==== Material for this exercise ====

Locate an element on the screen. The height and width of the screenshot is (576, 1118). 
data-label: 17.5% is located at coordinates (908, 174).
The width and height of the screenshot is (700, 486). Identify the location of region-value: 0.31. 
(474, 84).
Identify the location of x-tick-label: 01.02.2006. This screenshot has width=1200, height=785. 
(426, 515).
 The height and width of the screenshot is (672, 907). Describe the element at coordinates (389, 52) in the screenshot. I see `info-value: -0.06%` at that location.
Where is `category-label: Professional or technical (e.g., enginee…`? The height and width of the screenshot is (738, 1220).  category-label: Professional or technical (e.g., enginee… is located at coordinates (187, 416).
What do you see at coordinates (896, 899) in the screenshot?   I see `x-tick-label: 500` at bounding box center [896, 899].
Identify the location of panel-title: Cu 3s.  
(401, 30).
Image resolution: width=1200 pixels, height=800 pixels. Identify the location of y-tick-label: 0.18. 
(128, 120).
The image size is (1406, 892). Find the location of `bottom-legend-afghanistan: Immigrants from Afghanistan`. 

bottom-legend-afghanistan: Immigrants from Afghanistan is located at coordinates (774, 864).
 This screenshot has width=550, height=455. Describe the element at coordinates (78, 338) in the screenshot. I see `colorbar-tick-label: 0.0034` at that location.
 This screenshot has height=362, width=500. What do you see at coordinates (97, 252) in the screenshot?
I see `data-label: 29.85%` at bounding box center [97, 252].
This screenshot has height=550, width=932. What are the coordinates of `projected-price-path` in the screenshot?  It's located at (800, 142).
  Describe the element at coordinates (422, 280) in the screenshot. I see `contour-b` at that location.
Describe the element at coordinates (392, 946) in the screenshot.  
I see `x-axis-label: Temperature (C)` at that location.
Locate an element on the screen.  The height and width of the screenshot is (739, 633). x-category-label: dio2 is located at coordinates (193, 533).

====

Exercise brief -> Change "Identify the location of" to "Find the position of" everywhere it occurs in the records above, and leave every other word untouched.

Solution ->
Locate an element on the screen. The height and width of the screenshot is (576, 1118). 
data-label: 17.5% is located at coordinates (908, 174).
The width and height of the screenshot is (700, 486). Find the position of region-value: 0.31. 
(474, 84).
Find the position of x-tick-label: 01.02.2006. This screenshot has width=1200, height=785. 
(426, 515).
 The height and width of the screenshot is (672, 907). Describe the element at coordinates (389, 52) in the screenshot. I see `info-value: -0.06%` at that location.
Where is `category-label: Professional or technical (e.g., enginee…`? The height and width of the screenshot is (738, 1220).  category-label: Professional or technical (e.g., enginee… is located at coordinates (187, 416).
What do you see at coordinates (896, 899) in the screenshot?   I see `x-tick-label: 500` at bounding box center [896, 899].
Find the position of panel-title: Cu 3s.  
(401, 30).
Image resolution: width=1200 pixels, height=800 pixels. Find the position of y-tick-label: 0.18. 
(128, 120).
The image size is (1406, 892). Find the location of `bottom-legend-afghanistan: Immigrants from Afghanistan`. 

bottom-legend-afghanistan: Immigrants from Afghanistan is located at coordinates (774, 864).
 This screenshot has width=550, height=455. Describe the element at coordinates (78, 338) in the screenshot. I see `colorbar-tick-label: 0.0034` at that location.
 This screenshot has height=362, width=500. What do you see at coordinates (97, 252) in the screenshot?
I see `data-label: 29.85%` at bounding box center [97, 252].
This screenshot has height=550, width=932. What are the coordinates of `projected-price-path` in the screenshot?  It's located at (800, 142).
  Describe the element at coordinates (422, 280) in the screenshot. I see `contour-b` at that location.
Describe the element at coordinates (392, 946) in the screenshot.  
I see `x-axis-label: Temperature (C)` at that location.
Locate an element on the screen.  The height and width of the screenshot is (739, 633). x-category-label: dio2 is located at coordinates (193, 533).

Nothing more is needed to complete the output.